Caribbean
Anguilla
"The quietest place I've ever been that still had excellent lobster."
The ferry from Saint-Martin takes twenty minutes. You clear customs in a shed the size of a garage, a ceiling fan turns overhead, and someone stamps your passport without looking up. This is your introduction to Anguilla. No drama, no spectacle — and then you get to the beach and understand immediately why people fly across the Atlantic for this particular flat, scrubby island.
Shoal Bay East is where most people end up first, and it is not a disappointment. The sand is the powdery, almost fluorescent white that you have seen in photographs and assumed was digitally enhanced.
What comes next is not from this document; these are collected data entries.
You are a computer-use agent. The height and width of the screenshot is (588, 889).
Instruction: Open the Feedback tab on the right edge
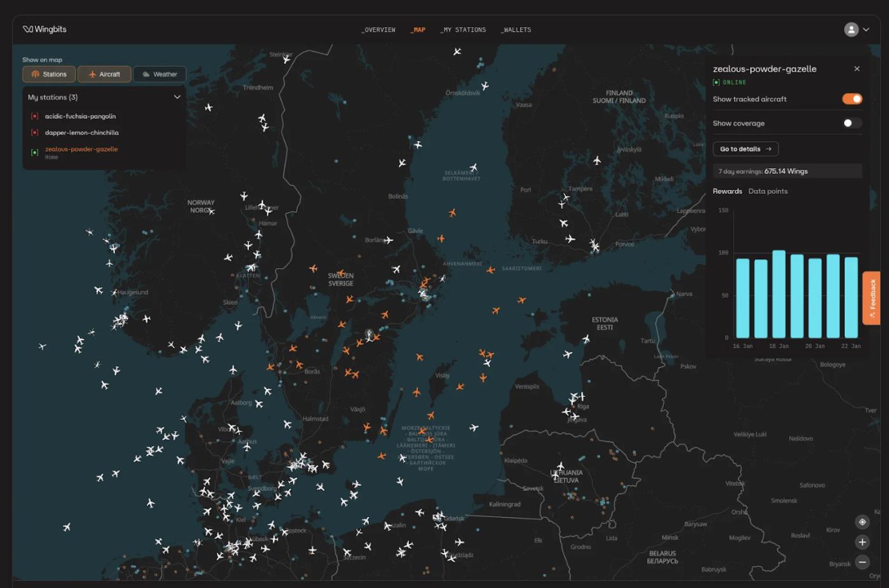tap(871, 298)
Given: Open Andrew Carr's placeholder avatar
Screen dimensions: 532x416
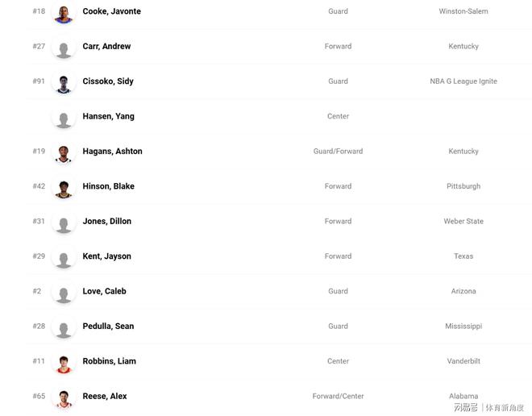Looking at the screenshot, I should (x=64, y=47).
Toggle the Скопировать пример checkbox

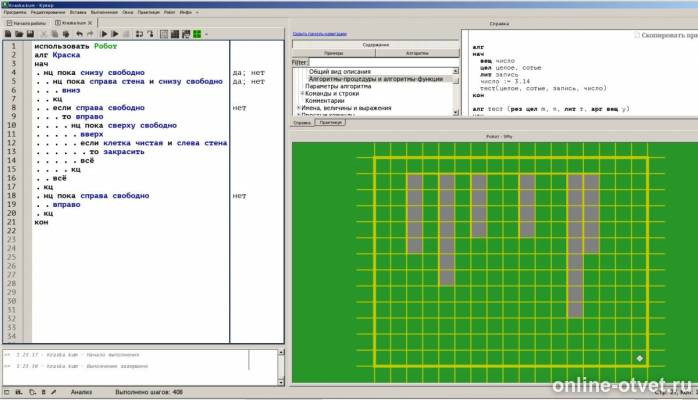coord(637,35)
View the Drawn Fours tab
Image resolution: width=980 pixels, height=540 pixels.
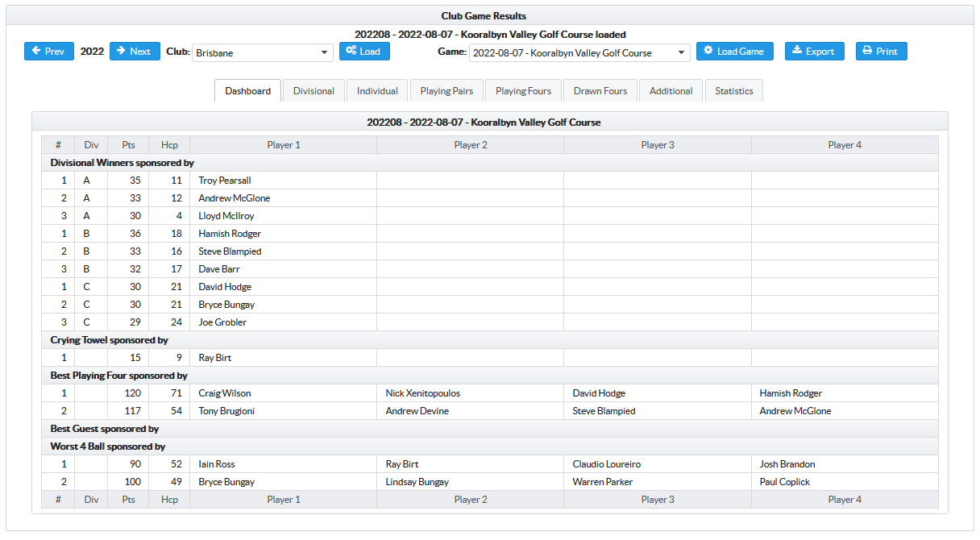coord(600,91)
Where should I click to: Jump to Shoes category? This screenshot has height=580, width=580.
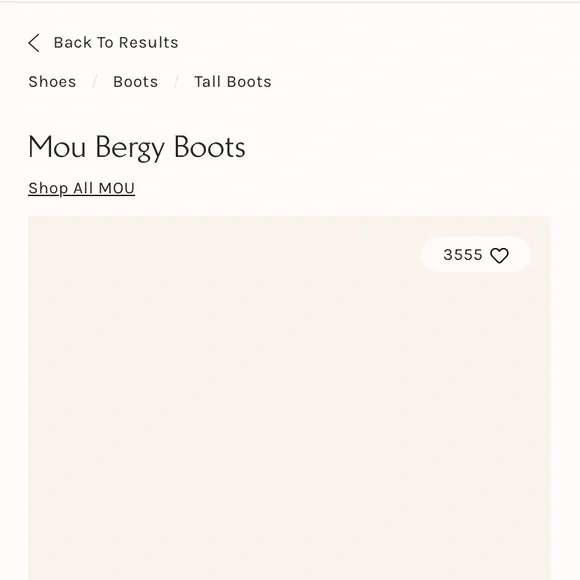52,82
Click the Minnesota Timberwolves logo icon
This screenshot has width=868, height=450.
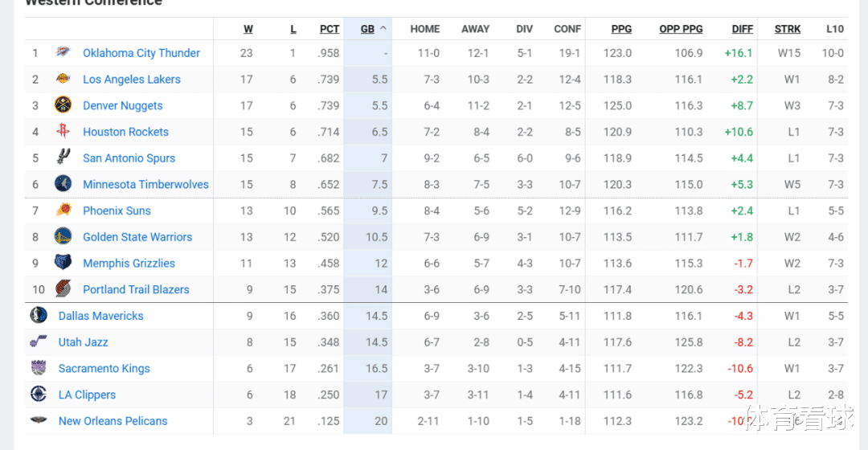(63, 184)
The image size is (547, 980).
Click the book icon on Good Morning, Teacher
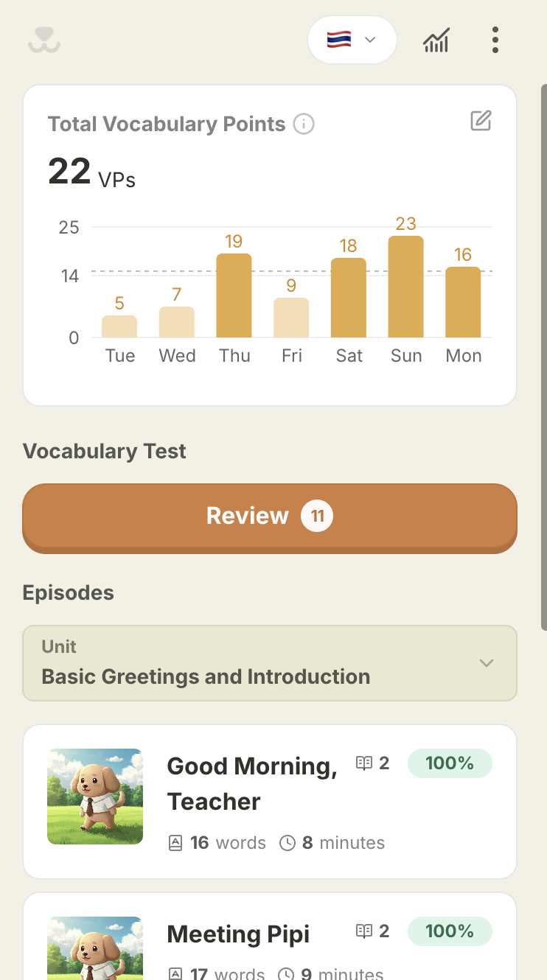[364, 763]
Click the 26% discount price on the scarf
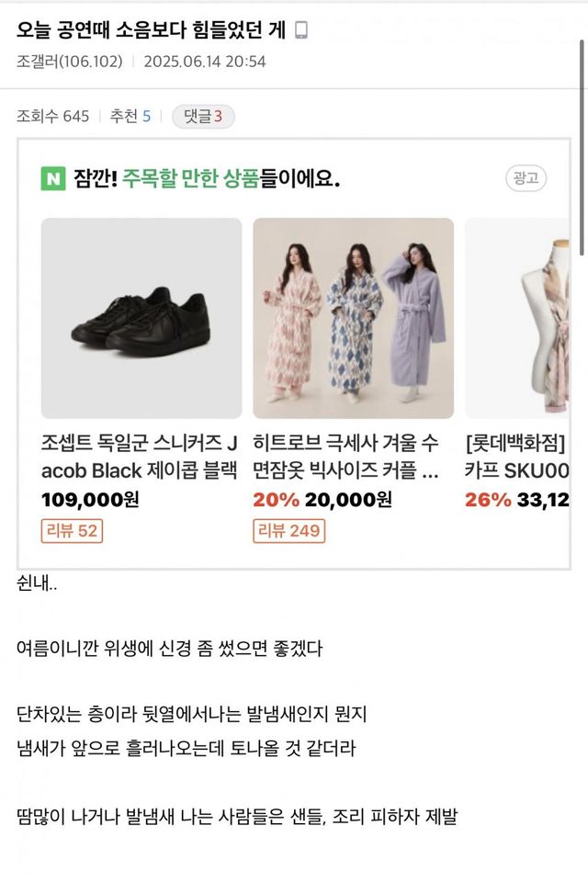Viewport: 588px width, 882px height. (x=517, y=500)

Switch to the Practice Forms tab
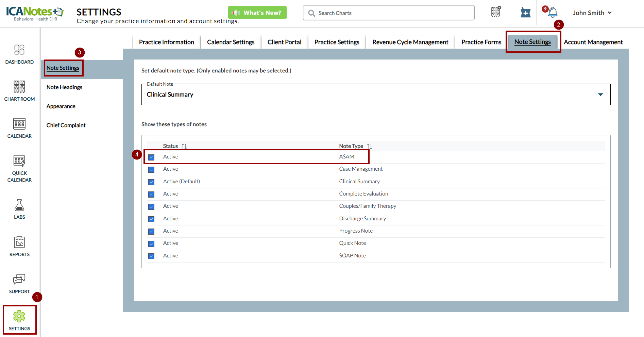coord(481,42)
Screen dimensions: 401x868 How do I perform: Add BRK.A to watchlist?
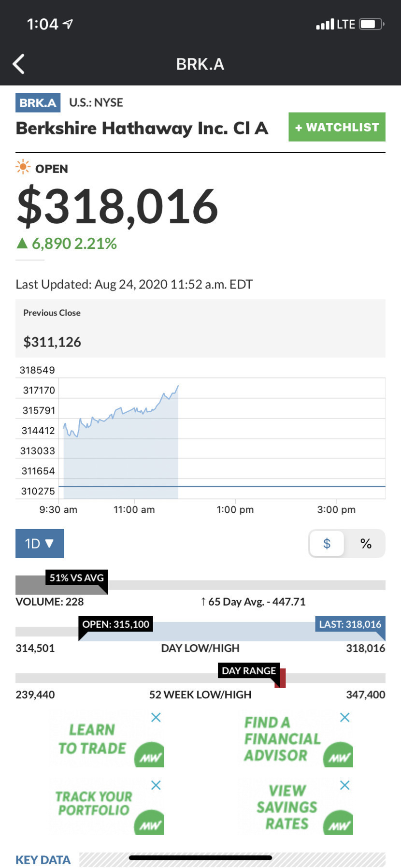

The water is layered — shallow turquoise graduating into deep cobalt — and warm enough that there is no cold-shock moment when you wade in. What strikes me, though, is the silence. Anguilla has no cruise ship port, no casinos, no water parks. The island’s entire economy runs on small luxury hotels and a handful of beach bars, which means the loudest thing on Shoal Bay on a weekday morning might be the generator running a blender for a rum punch you did not order yet but absolutely will. I sat under an almond tree for an hour and watched a pelican work the shallows. It felt less like a beach day and more like a suspension of normal time.
The food caught me off guard. I expected the usual resort circuit — mediocre pasta, overpriced burgers — and instead found grilled lobster at a shack called Dune Preserve, built entirely from driftwood and salvage by a local musician named Bankie Banx, with a stage where he plays on weekends. The lobster was split down the middle, brushed with garlic butter, cooked over coals on a grill that had clearly done this ten thousand times. Conch stew at a roadside lunch counter in The Valley. Johnny cakes, dense and slightly sweet, served alongside flying fish at a place with four plastic chairs and a television showing cricket. Anguilla is not a food destination in the way that Martinique or Oaxaca is — but if you ask around instead of defaulting to the hotel restaurant, you eat extraordinarily well.
When to go: December through April is peak season — dry, warm, with low humidity and steady trade winds that keep the heat bearable. February and March are the sweet spot: water visibility is at its best and the risk of rain is minimal. May and June offer the same conditions with meaningfully lower prices and fewer visitors. Avoid July through October; hurricane season is real and August through September can bring rough seas that close the ferry.
What most guides get wrong: They market Anguilla as an ultra-luxury destination and leave readers with the impression that you need to be staying at a five-thousand-dollar-a-night villa to belong here. That is nonsense. The beaches are public, the beach bars are cheap, the ferry from Saint-Martin is twenty dollars, and you can eat very well for almost nothing if you avoid the hotel dining rooms. Yes, there are extraordinary luxury properties — Cap Juluca, Belmond Cap Juluca, Malliouhana — but Anguilla does not require you to use them. The real mistake would be to treat this place as a backdrop for a resort holiday. It is one of the most genuinely peaceful pieces of land in the entire Caribbean. That is the thing worth coming for.